Thurber’s Favorite Thurber Book (And E.B. White’s Favorite Thurber Book)
— This account derived from Burton Bernstein’s Thurber: A Biography, and Harrison Kinney’s James Thurber: His Life and Hard Times, and Edwin Bowden’s James Thurber: A Bibliography
It was September of 1939; Germany had invaded Poland the first day of the month. Thurber and his wife, Helen, were staying at The Algonquin Hotel in Manhattan. According to Helen, Thurber was “depressed and shaken by war.”
Here’s Thurber’s account of one particular evening during that stay: “After Mrs. Thurber had gone to bed in our suite at the Algonguin I set about doing some drawings in the next room, and after an hour’s silence she called to me. ‘What are you doing?’ I said, ‘I’ve just finished a book.’ The Last Flower. It took some three hours of course, to ink those drawings in.”
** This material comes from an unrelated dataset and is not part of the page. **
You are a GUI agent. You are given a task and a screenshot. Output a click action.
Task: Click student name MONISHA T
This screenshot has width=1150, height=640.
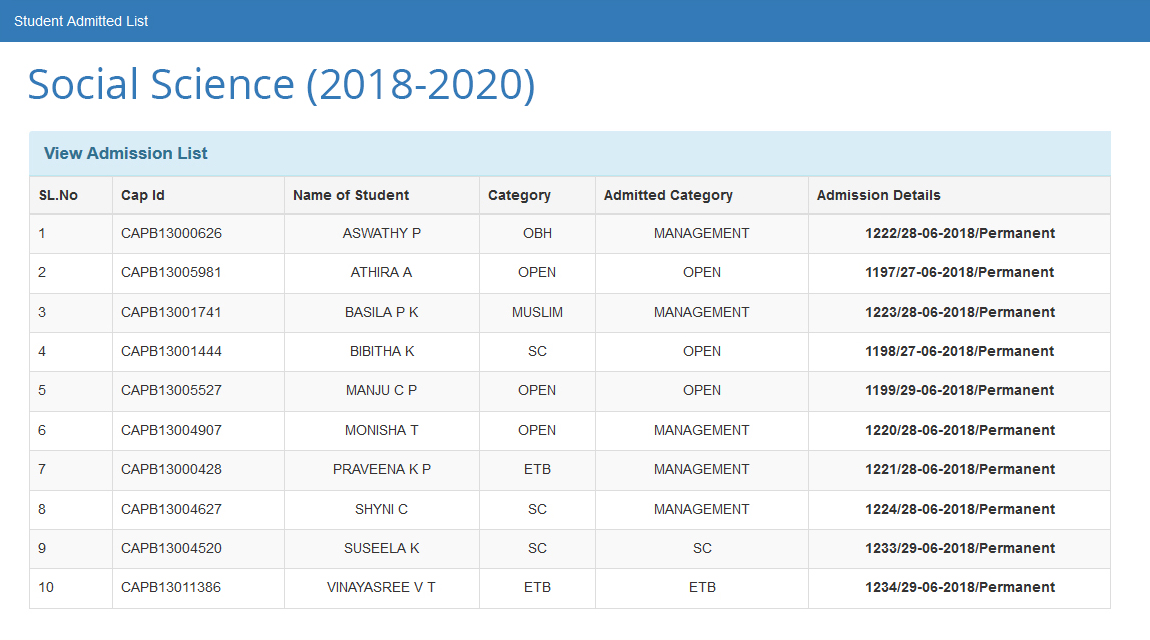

Mr. Bernstein summarizes the book:
“a parable in pictures about … the world’s total devastation of civilization and art and love and soldiers…save for one man, one woman, and one flower.”
After Thurber showed a number of friends the manuscript, he wrote to his publisher that [a] 100 friends were “inspired” to “make affidavits before notaries public that nothing like it had ever come from the hand of Thurber before.” Swearing before a notary was a Thurberesque flourish of course, but the rest, I’m quite sure, was real. Nothing like it had come from Thurber before. Harper rush released The Last Flower, publishing it in November of ’39.
Mr. Bernstein writes in his Thurber biography that Helen Thurber said it was her husband’s favorite book of all he’d published.
E.B. White wrote of The Last Flower in his New Yorker obituary for Thurber:
“…the book of his I like the best is ‘The Last Flower.’ In it you will find his faith in the renewal of life, his feelings for the beauty and fragility of life on earth.”